After a slowdown in 2020, Inland Island's sales grew by more than 25 percent in 2021, and Giarratano forecasts another bump of 20 percent in 2022. "That snowball is really starting to roll," he says. "I'm getting calls from breweries all over the country that are, 'Hey, I talked to my buddy, he's raving about you!'"
Challenges: "Head count has been difficult," says Giarratano. "I need to hire a middle-management team. I'm still kind of the guy everybody comes to with every question and every concern."
Supply chain has also been a thorn in Inland Island's side. "If I don't have, for instance, sugar, I can't do my job," says Giarratano. "We can't make yeast if I don't have liquid malt extract, if I don't have the nutrients that we're adding. All three of those things have been very hard to acquire. I'm looking at four- to six-week lead times on almost everything, so we've had to get better about reordering as soon as we receive something."
Opportunities: Colorado-based clients account for about half of sales, but Giarratano sees increasing numbers of orders coming from Texas, Southern California, and the Midwest. He's targeting the eastern U.S. next. "Me getting out there really makes the difference," he says. "I think I'm our best sales guy."
Adds Giarratano: "I'm also looking at potentially finding other industries to apply yeast to, food being a very big one. Some of the new synthetic meat companies, the flavor of those products are coming from yeast-derived flavors."

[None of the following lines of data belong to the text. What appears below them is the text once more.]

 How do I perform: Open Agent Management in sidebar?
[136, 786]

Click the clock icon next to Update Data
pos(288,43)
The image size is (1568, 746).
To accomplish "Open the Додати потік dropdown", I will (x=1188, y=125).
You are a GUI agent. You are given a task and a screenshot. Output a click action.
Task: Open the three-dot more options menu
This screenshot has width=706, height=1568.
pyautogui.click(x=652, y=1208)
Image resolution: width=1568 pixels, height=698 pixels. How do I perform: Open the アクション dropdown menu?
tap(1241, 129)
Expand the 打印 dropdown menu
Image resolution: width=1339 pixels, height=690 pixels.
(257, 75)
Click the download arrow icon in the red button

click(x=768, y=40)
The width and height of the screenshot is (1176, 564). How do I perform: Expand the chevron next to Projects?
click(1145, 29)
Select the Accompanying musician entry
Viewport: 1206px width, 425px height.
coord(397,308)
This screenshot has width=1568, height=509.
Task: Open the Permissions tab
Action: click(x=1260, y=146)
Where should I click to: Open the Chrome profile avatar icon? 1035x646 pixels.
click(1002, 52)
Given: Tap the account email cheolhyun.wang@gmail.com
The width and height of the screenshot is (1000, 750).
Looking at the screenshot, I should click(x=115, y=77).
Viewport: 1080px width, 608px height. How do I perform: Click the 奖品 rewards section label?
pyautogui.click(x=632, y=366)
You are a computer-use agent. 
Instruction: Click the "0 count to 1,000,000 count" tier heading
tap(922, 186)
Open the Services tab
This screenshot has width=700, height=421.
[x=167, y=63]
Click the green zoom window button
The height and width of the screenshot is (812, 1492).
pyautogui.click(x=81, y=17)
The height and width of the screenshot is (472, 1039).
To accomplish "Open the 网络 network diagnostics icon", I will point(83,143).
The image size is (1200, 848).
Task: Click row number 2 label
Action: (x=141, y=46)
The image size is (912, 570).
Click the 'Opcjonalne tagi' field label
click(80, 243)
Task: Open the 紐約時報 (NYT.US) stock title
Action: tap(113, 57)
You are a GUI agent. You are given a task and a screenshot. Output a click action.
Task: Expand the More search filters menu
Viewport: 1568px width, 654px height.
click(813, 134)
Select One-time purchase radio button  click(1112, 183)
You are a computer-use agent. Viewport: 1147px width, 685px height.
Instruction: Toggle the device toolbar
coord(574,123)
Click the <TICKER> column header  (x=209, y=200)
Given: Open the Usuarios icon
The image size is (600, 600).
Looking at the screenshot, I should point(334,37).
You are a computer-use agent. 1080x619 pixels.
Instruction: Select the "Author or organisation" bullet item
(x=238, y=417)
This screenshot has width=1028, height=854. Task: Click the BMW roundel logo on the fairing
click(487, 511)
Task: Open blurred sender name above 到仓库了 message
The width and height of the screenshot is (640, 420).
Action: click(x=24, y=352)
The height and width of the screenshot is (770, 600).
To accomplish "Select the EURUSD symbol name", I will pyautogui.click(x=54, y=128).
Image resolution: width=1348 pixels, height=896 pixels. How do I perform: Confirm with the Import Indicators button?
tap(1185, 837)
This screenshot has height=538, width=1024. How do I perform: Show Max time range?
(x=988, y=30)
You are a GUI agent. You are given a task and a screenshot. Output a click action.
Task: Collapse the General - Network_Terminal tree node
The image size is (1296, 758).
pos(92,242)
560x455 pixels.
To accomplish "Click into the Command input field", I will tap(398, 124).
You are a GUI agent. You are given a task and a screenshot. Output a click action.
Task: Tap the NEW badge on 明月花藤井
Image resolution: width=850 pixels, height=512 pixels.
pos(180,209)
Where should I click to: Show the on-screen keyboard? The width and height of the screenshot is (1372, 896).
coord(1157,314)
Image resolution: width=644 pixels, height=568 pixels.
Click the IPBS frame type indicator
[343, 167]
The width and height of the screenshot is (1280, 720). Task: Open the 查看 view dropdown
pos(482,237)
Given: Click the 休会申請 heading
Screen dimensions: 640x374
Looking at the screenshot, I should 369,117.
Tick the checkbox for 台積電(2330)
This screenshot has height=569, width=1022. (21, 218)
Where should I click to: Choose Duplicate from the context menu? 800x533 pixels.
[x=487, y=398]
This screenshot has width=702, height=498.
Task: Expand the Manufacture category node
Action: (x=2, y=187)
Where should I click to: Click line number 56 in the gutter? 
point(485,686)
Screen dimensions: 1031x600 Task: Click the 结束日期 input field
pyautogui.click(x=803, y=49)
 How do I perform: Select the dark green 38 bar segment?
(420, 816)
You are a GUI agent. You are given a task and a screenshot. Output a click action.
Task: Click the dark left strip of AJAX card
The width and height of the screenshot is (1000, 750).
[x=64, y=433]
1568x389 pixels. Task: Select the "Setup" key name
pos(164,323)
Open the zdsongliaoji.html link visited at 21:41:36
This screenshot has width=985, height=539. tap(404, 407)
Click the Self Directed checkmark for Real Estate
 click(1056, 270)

Needs: "Good help is probably the biggest one," says Giarratano. "Finding qualified people who are eager to work has been way harder than it was a year or two ago. Salaries have gone up by at least 25 to 30 percent."
Inland Island also is on the lookout for more accounts. "We have enough capacity that I could grow twice as much yeast as I'm currently growing, but it's just going to take people and sales to warrant it. I can't make a bunch of yeast and sit on it for six months -- it's a perishable product, so we definitely always have to be dynamic and grow as we get more business, rather than grow a bunch of yeast and then go out and sell it."